Die Selbstheilungskräfte der Natur demonstrierte Nobert Kelm im Oberwald, in welchem er 2001 eine sechzehn Quadratmeter große Fläche markiert hatte, in welcher 98 Bäume wild aufgegangen und damals zwischen 30 und 40 Zentimer hoch waren. Fünf Jahre später messen die Nadelbäume gut 3,50 Meter. Durch Verdrängung seien 40 Bäume eingegangen, so der Förster weiter. Im Gegensatz zum Füllhorn der Natur, würden bei Neuanpflanzungen nur 6 Bäume auf der gleichen Fläche gesetzt werden. Diese hätten in den trockenen Sommern Schaden genommen und seien zum Teil eingegangen, weshalb diese Flächen aus der Förderungskontrolle genomemn wurden, um der Gemeinde etwas Luft bei der erneuten Neubestockung zu geben, erläuterte Forsamtsleiter Wicht.

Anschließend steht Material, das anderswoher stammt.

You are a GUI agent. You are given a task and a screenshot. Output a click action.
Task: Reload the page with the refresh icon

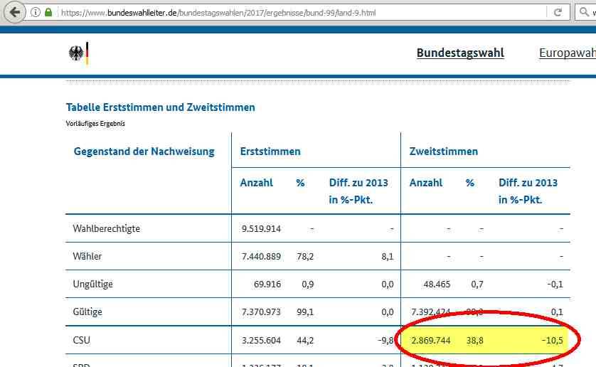click(558, 12)
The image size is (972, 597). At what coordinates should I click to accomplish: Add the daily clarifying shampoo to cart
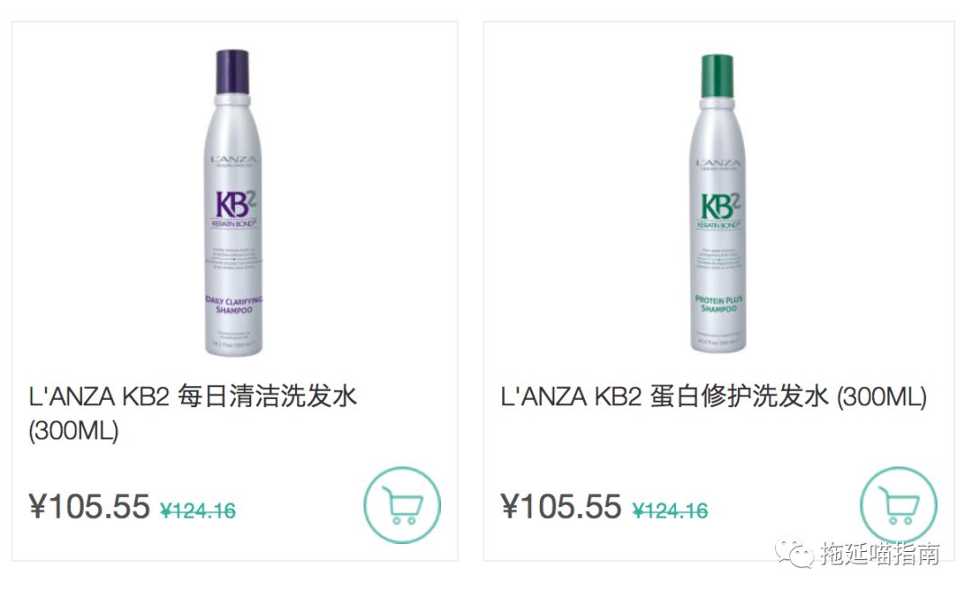[401, 505]
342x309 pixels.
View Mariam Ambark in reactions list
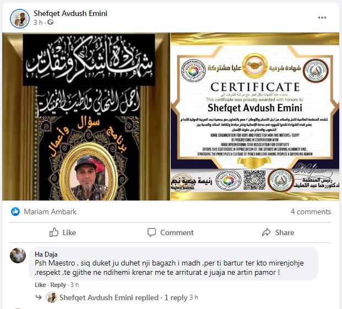[x=50, y=212]
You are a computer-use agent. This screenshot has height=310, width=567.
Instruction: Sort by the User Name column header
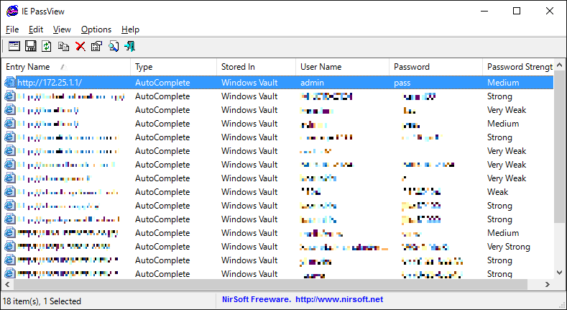pyautogui.click(x=321, y=67)
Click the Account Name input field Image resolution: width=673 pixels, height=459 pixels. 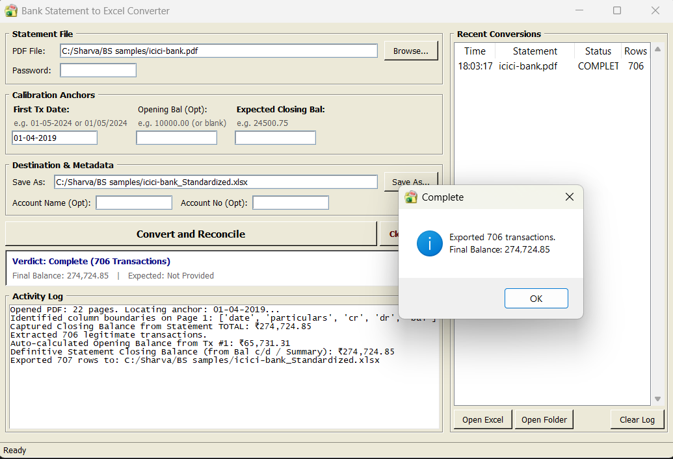click(134, 203)
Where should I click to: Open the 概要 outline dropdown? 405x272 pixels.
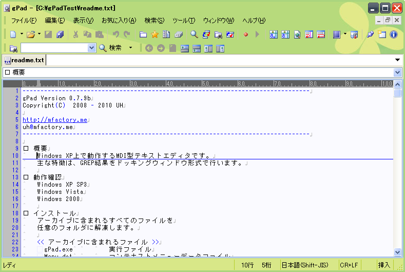(x=397, y=72)
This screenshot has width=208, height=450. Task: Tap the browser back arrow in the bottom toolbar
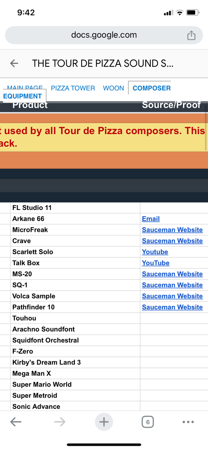coord(16,422)
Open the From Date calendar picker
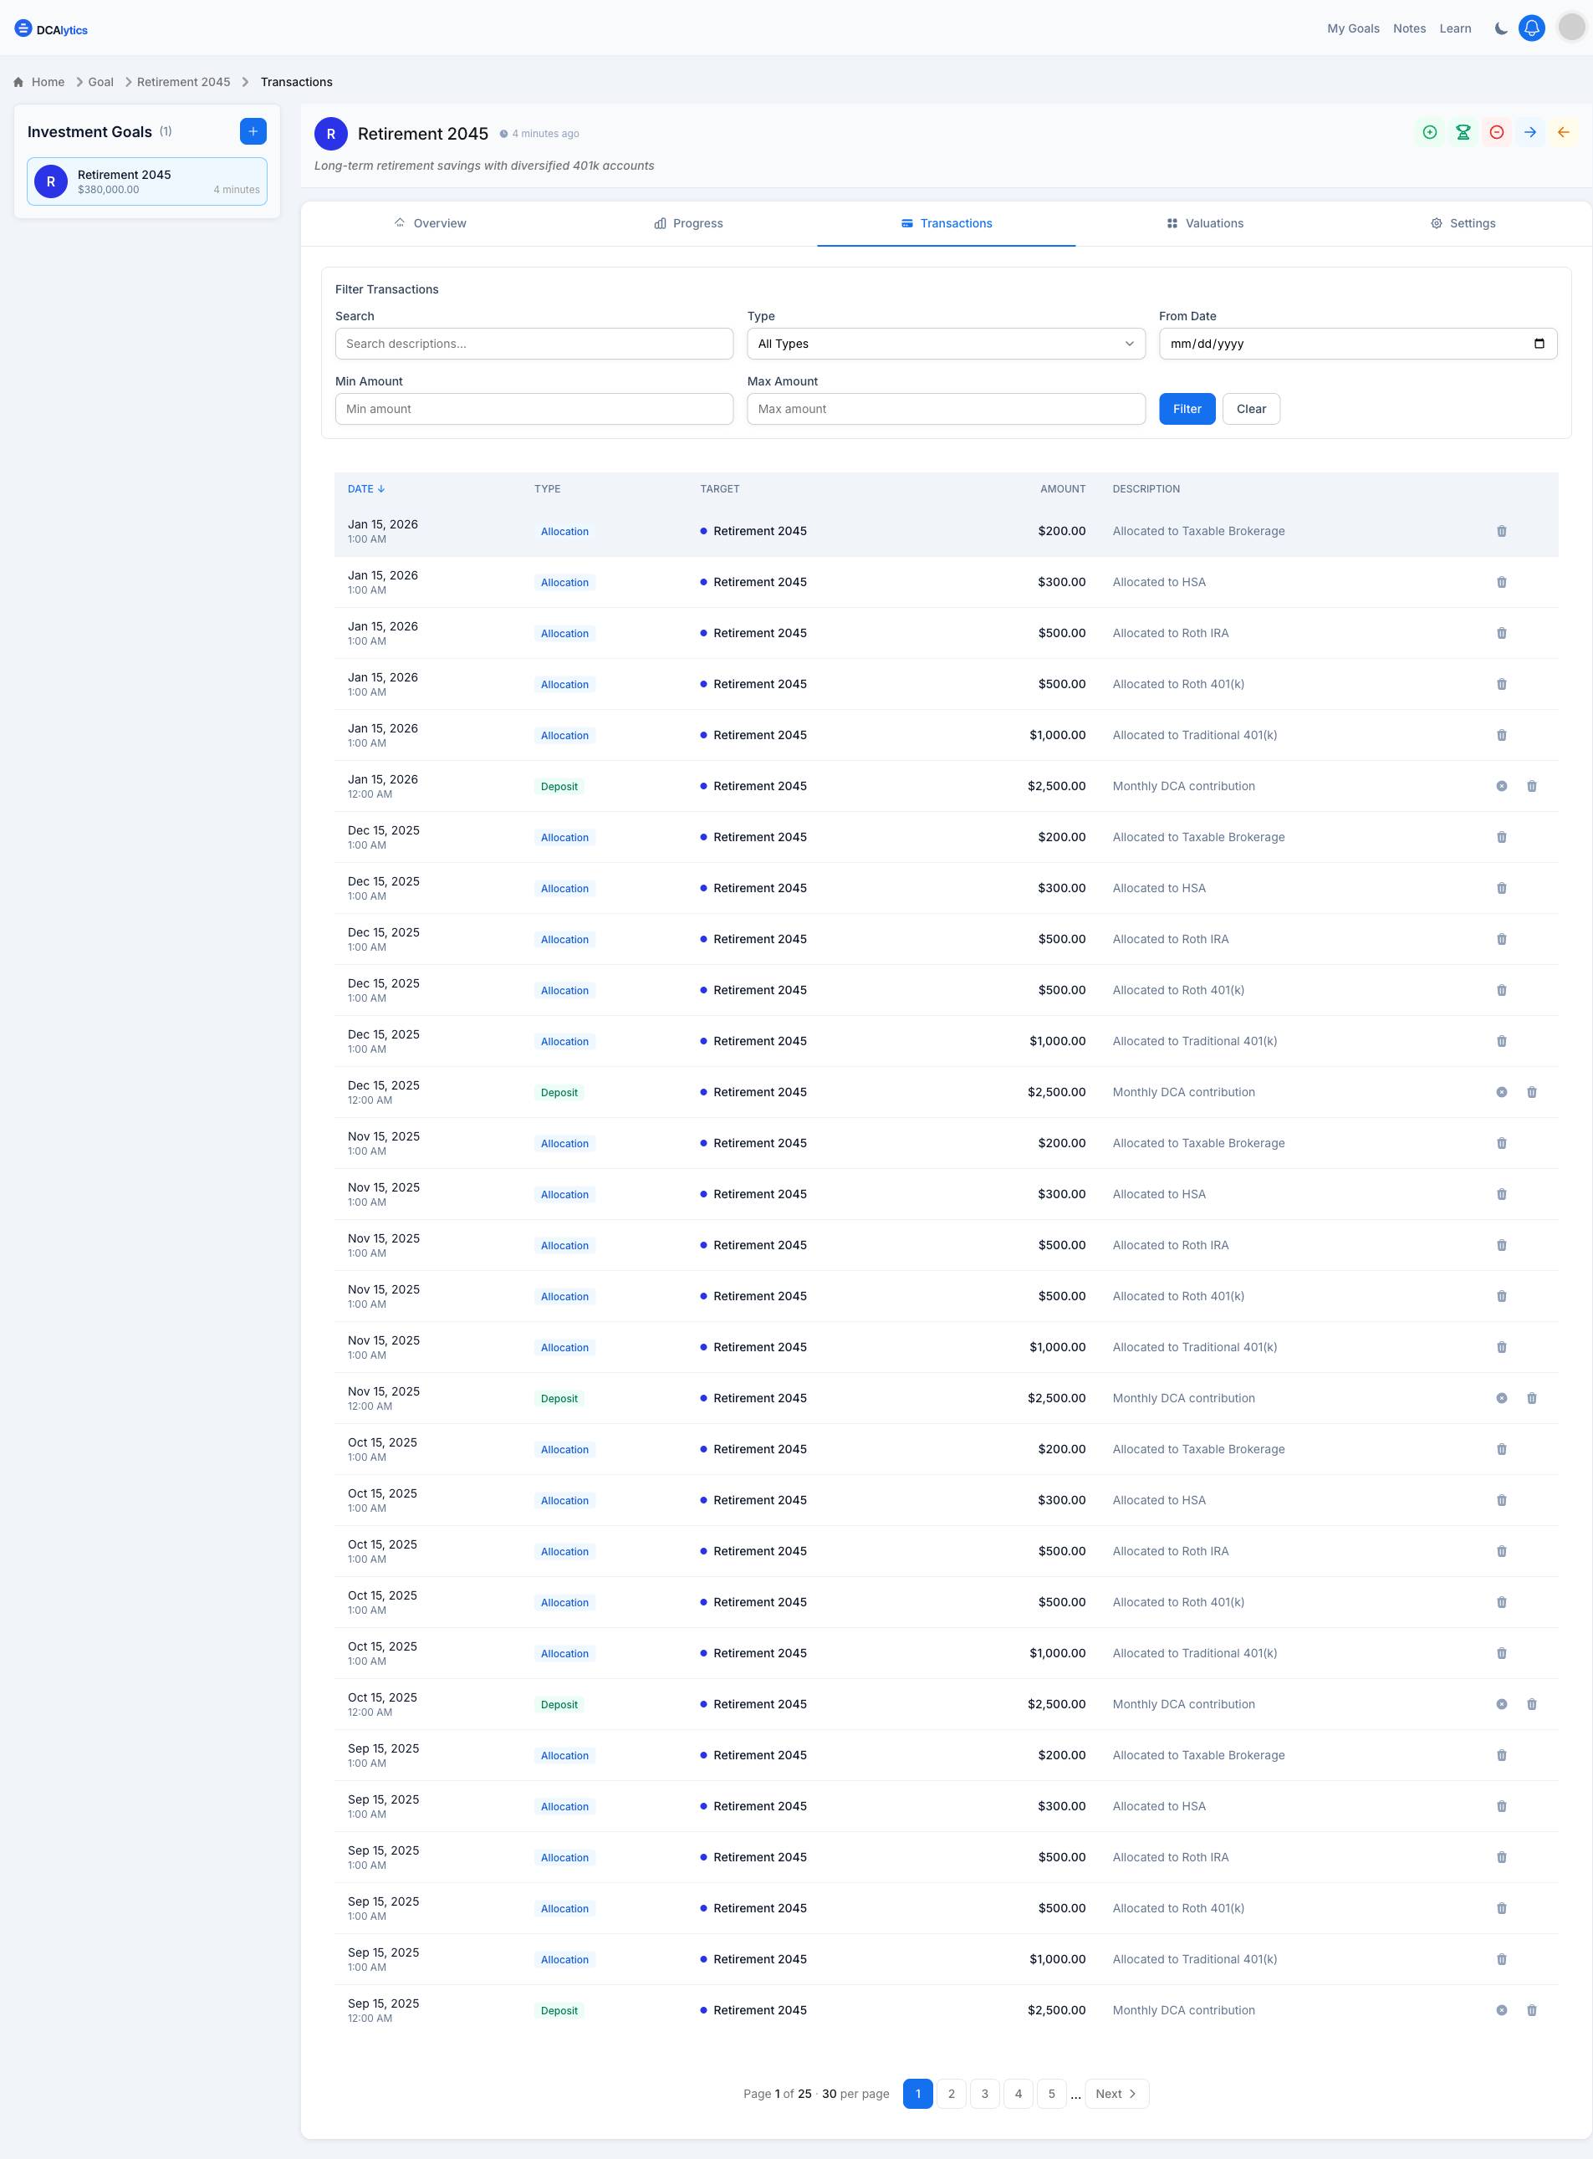 [x=1540, y=343]
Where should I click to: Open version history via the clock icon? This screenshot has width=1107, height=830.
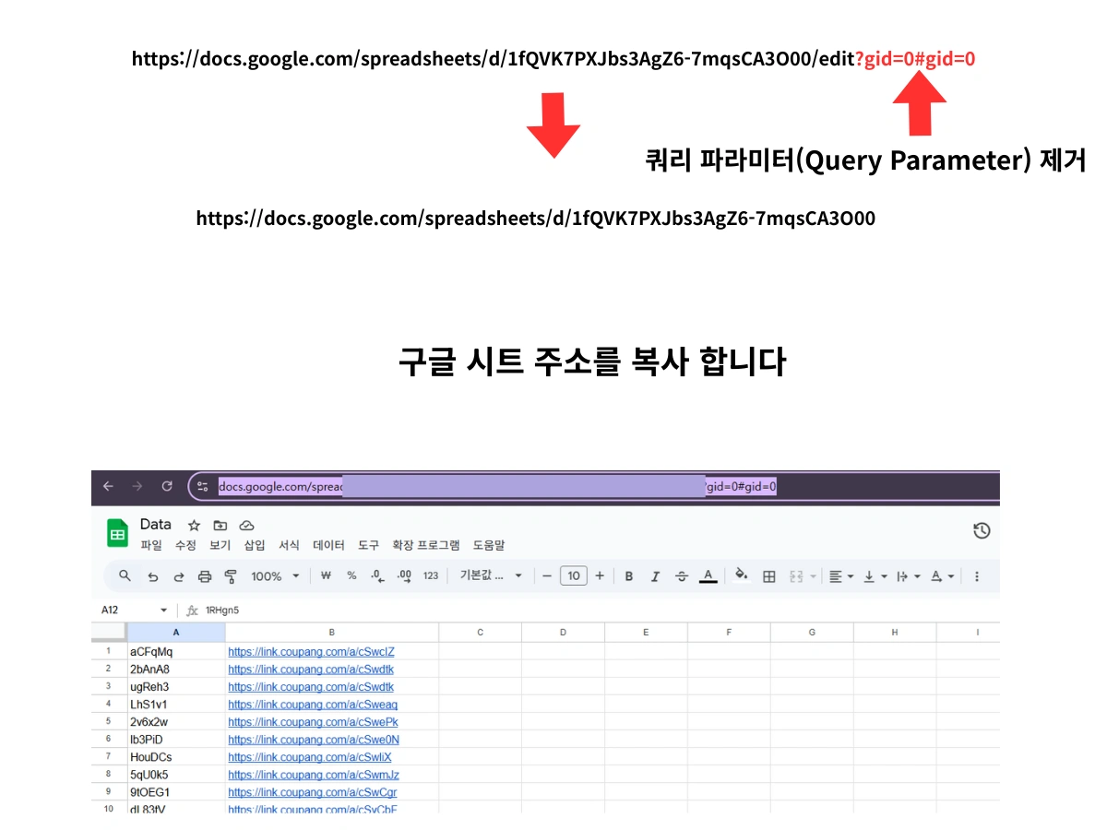point(981,530)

Johanna Laubel vom Kindergarten Sankt Martin stellte den Räten mit dem „Waldkindergarten“ die pädagogische Nutzung des Waldes vor. Vor vier Jahren habe alles auf einer durch Lothar geschlagenen Lichtung bei der Römerhütte begonnen. Einmal in der Woche seien 20 bis 26 Schulanfänger ausgezogen, um aus Ästen und Wurzeln eine Hütte zu bauen. Baumstümpfe wurden zu Werkbänken umfunktioniert und die bei der Holzernte anfallende Sägespänne zu Waldkonfetti umgenutzt. Mittlerweile hätten sich die Aktivitäten auf die andere Seite der Sandbach verlagert, auf der die Kinder aus Stöcken und Ästen ein „Waldsofa“ als Ersatz für den Stuhlkreis flochten. Ein selbst angelegter Barfußpfad und der „Waldwebrahmen“ zeugten von den Aktivitäten der Iffezheimer Knirpse. Der Wald habe die Kinder so begeistert, daß er sie auch in der Schulzeit nicht mehr losließe, berichtete Norbert Kelm. Auf Drängen der ABC-Schützen habe er mit ihnen eine “Waldweihnacht“ gefeiert.

Ein weiteres pädagogisches Projekt stellten Förster Kelm und Realschulrektor Hans-Jörg Deck vor: Majas Hotel. Eine von der Realschulklasse 7a im diesjährigen Früjahr erstellte Wohnwand für die heimischen Wildbienen. Mit viel Spaß und Engagement hätten die Schüler innerhalb der zweiwöchigen Projektdauer das Thema in Theorie und Praxis beackert, mit dem Resultat des Bienenhotels, dessen zahlreiche Brutlöcher eifrig beflogen wurden, wie die Räte sich überzeugen konnten.

Zum Abschluß de Exkursion besichtigten die Räte die letzte Stufe der Sandbachrenaturierung, die im Winter reaktivierte alten Sandbachschlinge, die bei Hochwasser geflutet wird.

Die Waldbegehung fand im Vereinsheim der Schützen bei Rehbraten und Deutschlandspiel ihren erfreulichen Abschluß.